RECORDS FOR THE TASK:
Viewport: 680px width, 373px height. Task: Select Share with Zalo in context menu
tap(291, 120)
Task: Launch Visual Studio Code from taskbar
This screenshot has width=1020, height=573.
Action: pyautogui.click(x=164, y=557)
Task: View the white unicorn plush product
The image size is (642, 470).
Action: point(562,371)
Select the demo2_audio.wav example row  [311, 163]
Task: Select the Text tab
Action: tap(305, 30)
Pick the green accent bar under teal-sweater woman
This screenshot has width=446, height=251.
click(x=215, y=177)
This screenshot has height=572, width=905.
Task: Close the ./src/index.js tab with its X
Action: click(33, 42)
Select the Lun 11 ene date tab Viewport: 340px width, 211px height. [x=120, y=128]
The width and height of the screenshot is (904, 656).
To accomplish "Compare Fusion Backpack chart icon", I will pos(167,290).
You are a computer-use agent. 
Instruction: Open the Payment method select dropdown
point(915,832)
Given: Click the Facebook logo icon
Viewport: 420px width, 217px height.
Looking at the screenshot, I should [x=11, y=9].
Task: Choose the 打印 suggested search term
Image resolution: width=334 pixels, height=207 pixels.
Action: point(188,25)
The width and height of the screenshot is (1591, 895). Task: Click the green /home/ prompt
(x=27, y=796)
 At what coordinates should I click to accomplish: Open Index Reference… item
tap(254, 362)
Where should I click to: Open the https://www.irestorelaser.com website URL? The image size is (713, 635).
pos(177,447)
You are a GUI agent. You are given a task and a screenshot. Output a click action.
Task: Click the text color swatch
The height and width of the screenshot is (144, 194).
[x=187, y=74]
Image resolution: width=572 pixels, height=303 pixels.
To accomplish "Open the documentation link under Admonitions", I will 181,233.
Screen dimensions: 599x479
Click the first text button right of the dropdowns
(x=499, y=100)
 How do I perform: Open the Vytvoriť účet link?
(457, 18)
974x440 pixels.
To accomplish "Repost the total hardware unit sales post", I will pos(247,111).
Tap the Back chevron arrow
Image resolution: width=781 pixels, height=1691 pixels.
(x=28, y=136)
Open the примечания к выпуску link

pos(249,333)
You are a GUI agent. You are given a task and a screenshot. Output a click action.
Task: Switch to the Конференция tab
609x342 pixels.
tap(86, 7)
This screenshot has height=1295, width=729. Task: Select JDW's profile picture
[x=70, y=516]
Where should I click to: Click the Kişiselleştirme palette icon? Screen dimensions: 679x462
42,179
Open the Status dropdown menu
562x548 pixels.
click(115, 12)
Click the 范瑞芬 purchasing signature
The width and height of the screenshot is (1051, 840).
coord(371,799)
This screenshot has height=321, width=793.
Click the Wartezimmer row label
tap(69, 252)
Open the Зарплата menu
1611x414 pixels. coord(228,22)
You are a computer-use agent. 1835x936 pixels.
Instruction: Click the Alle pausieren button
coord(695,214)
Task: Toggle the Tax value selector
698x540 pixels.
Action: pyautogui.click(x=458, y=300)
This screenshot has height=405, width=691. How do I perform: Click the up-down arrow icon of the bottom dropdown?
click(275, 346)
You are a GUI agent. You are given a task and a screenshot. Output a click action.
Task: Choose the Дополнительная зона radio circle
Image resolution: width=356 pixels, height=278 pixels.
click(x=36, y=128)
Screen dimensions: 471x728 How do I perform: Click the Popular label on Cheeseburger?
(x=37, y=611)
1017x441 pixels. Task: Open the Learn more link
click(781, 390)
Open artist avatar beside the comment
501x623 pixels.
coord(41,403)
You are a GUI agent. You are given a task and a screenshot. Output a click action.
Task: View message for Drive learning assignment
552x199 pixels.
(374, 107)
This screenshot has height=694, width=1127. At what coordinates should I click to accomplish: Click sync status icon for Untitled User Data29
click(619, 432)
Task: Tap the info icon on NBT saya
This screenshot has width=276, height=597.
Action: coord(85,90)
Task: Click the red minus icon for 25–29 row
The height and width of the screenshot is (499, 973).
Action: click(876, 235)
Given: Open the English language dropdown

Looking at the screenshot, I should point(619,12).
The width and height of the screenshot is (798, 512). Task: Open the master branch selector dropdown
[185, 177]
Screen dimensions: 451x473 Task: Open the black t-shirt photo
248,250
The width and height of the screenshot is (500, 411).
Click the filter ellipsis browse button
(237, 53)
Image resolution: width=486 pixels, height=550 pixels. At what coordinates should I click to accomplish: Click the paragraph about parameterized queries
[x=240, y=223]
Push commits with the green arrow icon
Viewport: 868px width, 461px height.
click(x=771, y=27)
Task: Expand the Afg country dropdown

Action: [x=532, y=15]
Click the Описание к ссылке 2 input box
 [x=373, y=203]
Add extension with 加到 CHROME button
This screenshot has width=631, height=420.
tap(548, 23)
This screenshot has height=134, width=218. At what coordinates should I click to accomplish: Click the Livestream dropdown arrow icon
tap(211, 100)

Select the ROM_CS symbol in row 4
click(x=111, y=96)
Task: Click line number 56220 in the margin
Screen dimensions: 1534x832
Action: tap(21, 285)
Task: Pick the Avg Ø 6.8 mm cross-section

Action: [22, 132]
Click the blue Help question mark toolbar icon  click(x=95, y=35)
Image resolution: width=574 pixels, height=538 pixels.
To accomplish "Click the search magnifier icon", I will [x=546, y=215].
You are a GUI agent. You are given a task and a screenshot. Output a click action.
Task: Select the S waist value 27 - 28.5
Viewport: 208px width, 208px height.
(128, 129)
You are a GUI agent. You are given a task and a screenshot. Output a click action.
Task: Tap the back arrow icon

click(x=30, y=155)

WHAT THE TASK ASKS: Which of the lines above mention the word "Choose"? Pull those lines out.

YOUR SOLUTION:
Task: Choose the 打印 suggested search term
Task: Choose the Дополнительная зона radio circle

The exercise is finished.